• _Passage provided_:
###
Opened 18 years ago

Last modified 18 years ago

#28 assigned defect

DBCS don't work properly

Reported by: dmik Owned by: dmik
Priority: normal Milestone:
Component: kernel Version: 3.3.1-rc06
Severity: normal Keywords:
Cc: DBCS Japanese

Description

DBCS characters can neither be entered nor displayed correctly. For example, if you set codepage 932 as the system default code page (provided that you have Japanese fonts and other resources installed), open the Qt font dialog, select Times New Roman MT 30 and select, say, the Katakana or Han script (which produces 41 61 42 62 83 4F 83 5F 83 6F 83 80 and 41 61 42 62 90 9F E4 70 8C 65 E8 D9 byte sequences in the Sample field, respectively), you will get Japanese characters overlaid each other. Also, there are reports that it's impossible to enter characters using IME (Input Method Editor).

Attachments (1)

qt3pko.zip (96.1 KB ) - added by komh 18 years ago.

Download all attachments as: .zip

Change History (9)

by komh, 18 years ago

Attachment: qt3pko.zip added

comment:1 by komh, 18 years ago

Patches for DBCS intput/output. Sometimes input box is misplaced a little.

comment:2 by dmik, 18 years ago

Status: newassigned

Dear Myung-Hun, thank you for the patches. I will check and commit them tomorrow: your changes in qapplication_pm.cpp (KC_CHAR and zero checks) may cause regressions for SBCS codepages in processing of Ctrl/Alt-letter combinations.
###
• _Short problem 1_: Extract from the ticket, word for word, the portion starting with "Status: newassigned" and going on through "of Ctrl/Alt-letter combinations.".

[Entries on where items appear]
###
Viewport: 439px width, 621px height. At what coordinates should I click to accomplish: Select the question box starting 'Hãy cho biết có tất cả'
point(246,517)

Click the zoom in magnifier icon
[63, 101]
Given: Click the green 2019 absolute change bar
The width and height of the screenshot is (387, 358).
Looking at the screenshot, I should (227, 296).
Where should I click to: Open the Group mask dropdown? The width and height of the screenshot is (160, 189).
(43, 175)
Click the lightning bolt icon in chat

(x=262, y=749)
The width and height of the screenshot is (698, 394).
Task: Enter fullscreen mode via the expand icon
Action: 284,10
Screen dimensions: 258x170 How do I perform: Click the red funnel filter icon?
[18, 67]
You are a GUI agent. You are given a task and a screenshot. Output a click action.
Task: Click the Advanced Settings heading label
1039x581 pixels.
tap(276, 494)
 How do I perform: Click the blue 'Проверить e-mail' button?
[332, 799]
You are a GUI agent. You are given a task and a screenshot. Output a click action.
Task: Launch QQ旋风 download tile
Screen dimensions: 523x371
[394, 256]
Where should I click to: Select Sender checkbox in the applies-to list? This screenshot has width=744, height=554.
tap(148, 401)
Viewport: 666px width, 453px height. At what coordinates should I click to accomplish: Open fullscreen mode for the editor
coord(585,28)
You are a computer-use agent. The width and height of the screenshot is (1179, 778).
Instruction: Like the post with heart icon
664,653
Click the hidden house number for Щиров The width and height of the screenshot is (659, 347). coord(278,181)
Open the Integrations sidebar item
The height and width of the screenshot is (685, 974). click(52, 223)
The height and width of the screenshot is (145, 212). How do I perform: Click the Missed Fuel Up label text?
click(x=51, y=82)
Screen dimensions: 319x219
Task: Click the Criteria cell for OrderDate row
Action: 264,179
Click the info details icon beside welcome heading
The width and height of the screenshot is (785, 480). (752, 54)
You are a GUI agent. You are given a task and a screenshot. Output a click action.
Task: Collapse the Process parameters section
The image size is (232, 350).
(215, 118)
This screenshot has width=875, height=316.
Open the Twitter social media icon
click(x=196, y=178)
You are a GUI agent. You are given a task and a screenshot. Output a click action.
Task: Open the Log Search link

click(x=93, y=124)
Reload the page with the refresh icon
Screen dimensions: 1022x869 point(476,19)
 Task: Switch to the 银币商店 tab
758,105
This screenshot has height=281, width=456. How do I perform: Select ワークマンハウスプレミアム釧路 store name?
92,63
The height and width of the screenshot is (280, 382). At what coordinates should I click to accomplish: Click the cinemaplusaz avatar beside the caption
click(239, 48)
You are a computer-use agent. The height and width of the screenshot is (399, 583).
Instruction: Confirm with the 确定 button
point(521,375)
###
• _Short problem 2_: Copy unchanged only the lines of the listing starting with the line with "Click the zoom in magnifier icon" and going on through the line with "Action: 284,10", both included.

• _Final result 1_:
Status: newassigned

Dear Myung-Hun, thank you for the patches. I will check and commit them tomorrow: your changes in qapplication_pm.cpp (KC_CHAR and zero checks) may cause regressions for SBCS codepages in processing of Ctrl/Alt-letter combinations.

• _Final result 2_:
Click the zoom in magnifier icon
[63, 101]
Given: Click the green 2019 absolute change bar
The width and height of the screenshot is (387, 358).
Looking at the screenshot, I should (227, 296).
Where should I click to: Open the Group mask dropdown? The width and height of the screenshot is (160, 189).
(43, 175)
Click the lightning bolt icon in chat

(x=262, y=749)
The width and height of the screenshot is (698, 394).
Task: Enter fullscreen mode via the expand icon
Action: 284,10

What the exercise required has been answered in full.